Soonyoung'un ağrıya rağmen nasıl sırıttığını görebilirsiniz. Jihoon'un yataktan fırlayıp üzerine bulduğu şeyleri geçirmesini keyifle izliyor -en azından çalışıyor-.
"Kafamı sikeyim neden uyanamadım!" Eline ilk gelen şeyi -bu Soonyoung'un üzerinden dün vahşice(?) çıkarttığı gömlek oluyor- üzerine giyiyor ve altına bir şeyler arıyor.
"Çorapların nerde gerizekalı?" Soonyoung sıcaklıkla mayıştığı battaniyenin içinden ona keyifle "Yandaki kutuda." diyor. Artık Jihoon'un çorap koleksiyonunu bilmesinden çekinmediğini fark edin lütfen. Ayak fetişi falan yok. Sadece çorap seviyor. Yanlış anlaşılmasın yani. Ama Jihoon'un 'bacaklarıyla' seviyeli bir ilişki yaşayabilir.
"Boş zamanlarında çorap mı satın aldın ne bunlar?" Acelesi olduğundan inceleyemiyor ama o anlık şaşkın ifadesi bile görülmeye değer. Tabii diğerinin yatağın içinden silktiği omzunu da görmüyor.
"Kıçını kaldırıp derse gel sen de." Yine ilk gördüğü montu üzerine geçiriyor ve telefonunu alıp -onu unutamaz- Soonyoung'a yapılacaklar listesini sıralıyor. "Kafeteryada buluşacağız. Açlıktan ölüyorum işim bittikten sonra bir şeyler yeriz." Soonyoung odaklanamıyor. Saçları bir yana, Jihoon o kadar dağınık ki, onu tekrar yatağa çekip daha fazla dağıtmak istiyor. Siz onun isteklerini okurken Jihoon eğilip kısa bir süre dudaklarını bastırıyor onunkine ve odadan hızla çıkıyor. Bir süre sonra Soonyoung dış kapının sesini de duyuyor ve derin bir nefes çekip bırakıyor.
"Vay be..." diyor. Öncesini düşünüyor çünkü aynı zamanda. Şu sıralar sert bir kahve yapıyor olurdu. Jihoon hiç aklında olmazdı ve onun için endişelenmezdi bile. Kanepesinde kahvesini içer, birkaç sayfa kitap okur -hep yarım saat erken kalkardı, Jihoon yoksa geç kalma derdi de yoktu- ve üzerini giyinip okula giderdi. Pek fazla bir şey değişmiş sayılmaz aslında.
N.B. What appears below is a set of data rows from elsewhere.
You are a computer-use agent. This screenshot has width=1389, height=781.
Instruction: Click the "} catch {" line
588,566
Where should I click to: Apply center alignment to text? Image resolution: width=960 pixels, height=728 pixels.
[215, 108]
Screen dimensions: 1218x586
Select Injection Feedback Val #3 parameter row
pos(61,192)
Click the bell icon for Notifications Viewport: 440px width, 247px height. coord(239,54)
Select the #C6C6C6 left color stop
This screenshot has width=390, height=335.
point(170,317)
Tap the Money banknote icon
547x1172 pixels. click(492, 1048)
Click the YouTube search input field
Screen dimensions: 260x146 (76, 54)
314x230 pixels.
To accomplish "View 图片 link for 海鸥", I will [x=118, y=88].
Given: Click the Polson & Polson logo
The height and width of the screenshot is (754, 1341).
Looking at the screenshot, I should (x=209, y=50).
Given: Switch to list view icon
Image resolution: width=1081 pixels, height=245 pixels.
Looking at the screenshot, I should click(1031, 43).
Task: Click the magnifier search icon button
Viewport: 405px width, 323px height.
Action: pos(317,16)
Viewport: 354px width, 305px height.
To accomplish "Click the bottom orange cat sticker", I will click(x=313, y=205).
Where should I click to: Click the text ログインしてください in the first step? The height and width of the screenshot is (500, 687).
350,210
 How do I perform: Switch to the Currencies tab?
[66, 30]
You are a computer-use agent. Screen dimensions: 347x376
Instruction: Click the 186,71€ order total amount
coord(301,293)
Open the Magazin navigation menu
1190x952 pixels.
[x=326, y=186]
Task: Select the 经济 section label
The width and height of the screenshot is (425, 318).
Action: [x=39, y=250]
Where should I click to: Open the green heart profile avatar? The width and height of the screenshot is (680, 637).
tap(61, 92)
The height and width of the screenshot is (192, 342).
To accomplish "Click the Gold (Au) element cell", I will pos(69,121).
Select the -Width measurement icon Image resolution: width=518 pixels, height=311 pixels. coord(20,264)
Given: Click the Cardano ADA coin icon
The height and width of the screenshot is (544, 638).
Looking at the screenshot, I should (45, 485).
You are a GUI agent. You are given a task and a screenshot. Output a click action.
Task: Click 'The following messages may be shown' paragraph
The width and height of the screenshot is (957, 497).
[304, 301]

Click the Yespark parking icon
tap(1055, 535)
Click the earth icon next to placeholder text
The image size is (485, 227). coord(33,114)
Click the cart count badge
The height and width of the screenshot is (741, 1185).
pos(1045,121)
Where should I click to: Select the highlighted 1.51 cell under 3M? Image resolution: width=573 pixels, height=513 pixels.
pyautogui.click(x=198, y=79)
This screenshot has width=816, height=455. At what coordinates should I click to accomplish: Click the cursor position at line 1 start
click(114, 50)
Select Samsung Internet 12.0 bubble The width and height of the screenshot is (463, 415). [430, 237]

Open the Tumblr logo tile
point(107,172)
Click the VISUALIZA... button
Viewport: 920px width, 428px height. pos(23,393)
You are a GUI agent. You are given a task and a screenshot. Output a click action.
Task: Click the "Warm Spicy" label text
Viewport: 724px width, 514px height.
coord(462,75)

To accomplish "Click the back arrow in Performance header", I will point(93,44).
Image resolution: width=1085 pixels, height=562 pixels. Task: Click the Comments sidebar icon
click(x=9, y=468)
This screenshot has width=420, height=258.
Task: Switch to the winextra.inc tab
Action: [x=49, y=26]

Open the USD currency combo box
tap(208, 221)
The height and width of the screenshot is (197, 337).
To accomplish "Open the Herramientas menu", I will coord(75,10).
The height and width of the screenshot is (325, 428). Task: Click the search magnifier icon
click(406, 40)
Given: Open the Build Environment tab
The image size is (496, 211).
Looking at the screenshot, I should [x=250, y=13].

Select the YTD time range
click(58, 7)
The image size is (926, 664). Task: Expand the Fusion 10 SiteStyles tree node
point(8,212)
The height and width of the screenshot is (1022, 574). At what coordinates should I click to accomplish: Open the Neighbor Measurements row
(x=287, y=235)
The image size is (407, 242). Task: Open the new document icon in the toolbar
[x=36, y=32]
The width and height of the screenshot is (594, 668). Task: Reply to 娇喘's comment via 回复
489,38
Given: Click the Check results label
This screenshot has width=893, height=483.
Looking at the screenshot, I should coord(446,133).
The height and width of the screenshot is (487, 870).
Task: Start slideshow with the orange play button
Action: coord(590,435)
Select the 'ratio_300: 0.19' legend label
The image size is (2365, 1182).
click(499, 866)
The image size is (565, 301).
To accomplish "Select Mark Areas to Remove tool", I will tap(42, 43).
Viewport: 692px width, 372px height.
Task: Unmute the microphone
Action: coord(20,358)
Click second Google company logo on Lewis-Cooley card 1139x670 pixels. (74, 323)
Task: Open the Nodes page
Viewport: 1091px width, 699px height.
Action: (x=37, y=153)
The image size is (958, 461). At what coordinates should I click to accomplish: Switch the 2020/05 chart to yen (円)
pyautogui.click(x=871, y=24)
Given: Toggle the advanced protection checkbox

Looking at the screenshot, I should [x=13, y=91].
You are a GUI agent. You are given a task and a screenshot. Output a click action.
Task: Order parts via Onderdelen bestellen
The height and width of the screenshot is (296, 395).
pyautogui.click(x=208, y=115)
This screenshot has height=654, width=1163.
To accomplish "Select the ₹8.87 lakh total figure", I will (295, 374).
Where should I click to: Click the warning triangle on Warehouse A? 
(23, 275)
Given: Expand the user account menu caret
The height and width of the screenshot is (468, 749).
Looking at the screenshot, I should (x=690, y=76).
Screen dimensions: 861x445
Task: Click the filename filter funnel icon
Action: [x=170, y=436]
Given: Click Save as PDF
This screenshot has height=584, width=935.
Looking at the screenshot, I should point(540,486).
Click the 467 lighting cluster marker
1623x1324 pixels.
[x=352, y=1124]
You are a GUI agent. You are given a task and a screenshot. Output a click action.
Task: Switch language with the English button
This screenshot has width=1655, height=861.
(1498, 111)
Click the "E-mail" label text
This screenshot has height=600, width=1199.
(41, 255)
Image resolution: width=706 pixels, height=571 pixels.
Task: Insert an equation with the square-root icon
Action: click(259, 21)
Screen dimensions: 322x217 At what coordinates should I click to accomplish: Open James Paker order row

Yataktan çıkıp etrafa saçılmış çamaşırları bir tarafa toparladı ve havlusunu alıp üşüye üşüye banyoya geçti. Jihoon'un aksine güzel bir duş alacağı için şanslıydı.
***
"Staj hiç bana göre değil, Tanrım!" Jihoon yakınan Seungkwan'a ters ters bakıp "Babanın yanında yan gelip yatacaksın, stajı büyütmeyi keser misin?" diye tersleniyor. Bir yandan iştahla makarnasını yiyor.
ŞİMDİ OKUDUĞUN
LANE BOY
Fanficİnanın bana bu o aptal mantığıdır. Tekrar acı çekmemek için çitlere sardığı mantığıdır. Beynidir veya herhangi salak bir organı. Salak olmayanlara gelelim, kalbi tıpkı o şafaktaki güneş ve gökyüzü temsili gibi, onunkiyle birleşmiş. Bunu hayal edebi...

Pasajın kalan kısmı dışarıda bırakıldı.